Should I let my son go to jail? (long)

It’s a long story…

Last year, at spring break, my son and his buds were coming back from Corpus Christi. They got pulled over but “didn’t notice the cop car” for many miles. The officer subsequently arrested my son for evading arrest.

He was put on probation (deferred adjutication) for 2 years and assigned community service. If he doesn’t toe the line and pay all the fees and do the community service, they will revoke his sentence and put him in prison for 2 years. Evading arrest is a felony. He also has 5 tickets that he hasn’t paid, and has 5 bench warrants for his arrest, totalling about $1000.

He’s been doing pretty well for months and months, working and paying all the fees for the probation. Buying his own “cleaner” for the drug test, because he refuses to stop smoking weed. He doesn’t have a car (another long story) but was going to work, depending on friends for rides.

He got fired a couple of weeks ago. I let him borrow my motorcycle for job searching ONLY. He still doesn’t have a job.

• **Problems**
a) Rewrite the paragraph of the post about the son's arrest that begins "Last year, at spring break" more briefly, keeping its main facts.
b) Revise the post about the son's arrest, starting at "Last year, at" and ending at "totalling about $1000.", so that "community service" becomes "public service" every time it appears.
c) Continue the post about the son's arrest after its final sentence.

• **Dataset excerpt**
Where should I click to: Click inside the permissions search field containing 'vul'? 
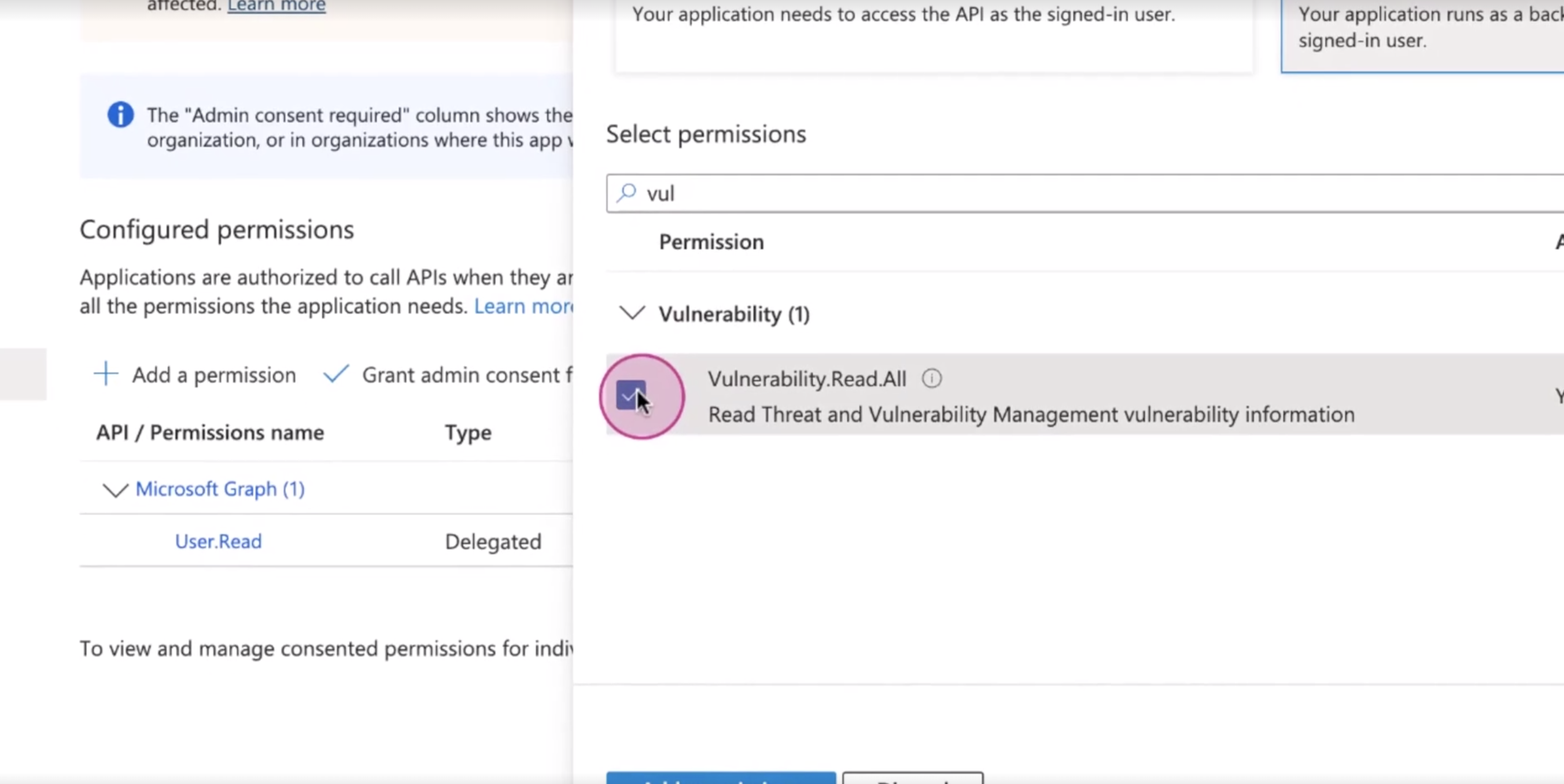[1085, 194]
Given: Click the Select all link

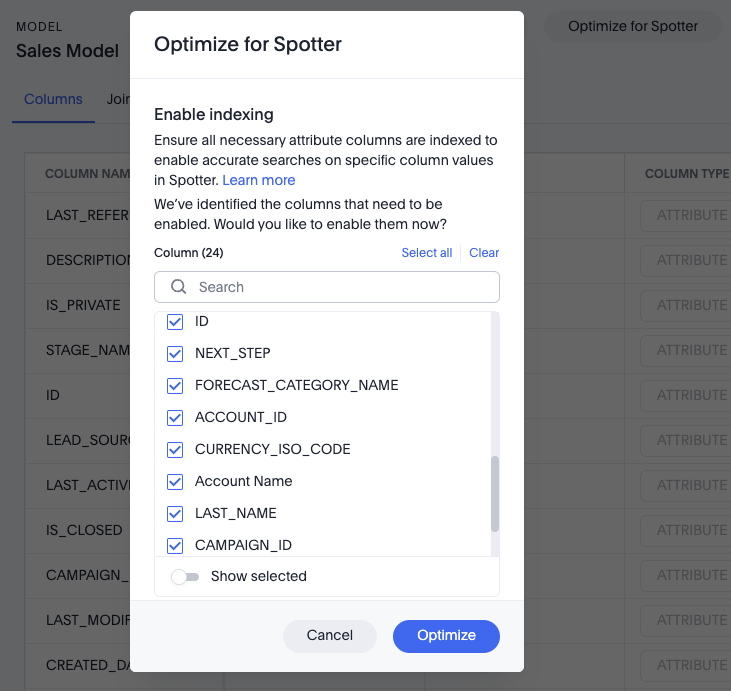Looking at the screenshot, I should [x=426, y=253].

• **Answers for this exercise**
a) Returning from Corpus Christi over spring break last year, my son and his friends were pulled over after driving many miles without, they said, noticing the police car. The officer arrested my son for evading arrest.

b)
Last year, at spring break, my son and his buds were coming back from Corpus Christi. They got pulled over but “didn’t notice the cop car” for many miles. The officer subsequently arrested my son for evading arrest.

He was put on probation (deferred adjutication) for 2 years and assigned public service. If he doesn’t toe the line and pay all the fees and do the public service, they will revoke his sentence and put him in prison for 2 years. Evading arrest is a felony. He also has 5 tickets that he hasn’t paid, and has 5 bench warrants for his arrest, totalling about $1000.

c)
He just turned 20 years old. High school drop-out.

This morning he asked me if I would “help him” pay his PO on Monday. I said no. He said “but she’ll put me in jail!!!” I said it’s not my problem, it’s his.

It’s very hard to be like this. I don’t want him to go to prison. He’s not bad, just a stupid immature spoiled teenager.

What would you do?

It’s probably easy for me to say, since he’s not my son, but I think you should let him go to jail if that is the consequences of his choices. I’ve been learning a LOT lately, due to interactions with various of my siblings, that helping out people who aren’t interested in helping themselves never leads to anything good. The one sibling I quit helping out 15 years ago is now a reasonably responsible person. The one I have recently been trying to help has done everything she can to alienate and piss off everyone in the family except those whom she thinks she can still con.

Hang in there–my best thoughts are with you.

Unfortunately, I’m a big fan of the rule of law. Fortunately, my kids know this, and act accordingly.

While I don’t know that jail will help your son, I don’t know what else might work either. If this were a one-time thing, I’d be very sympathetic, but it seems like a pattern of behavior that he refuses to break.

The whole business about not giving up weed (where does he get the money for that?) despite being under police supervision seems to be unbelievably stupid.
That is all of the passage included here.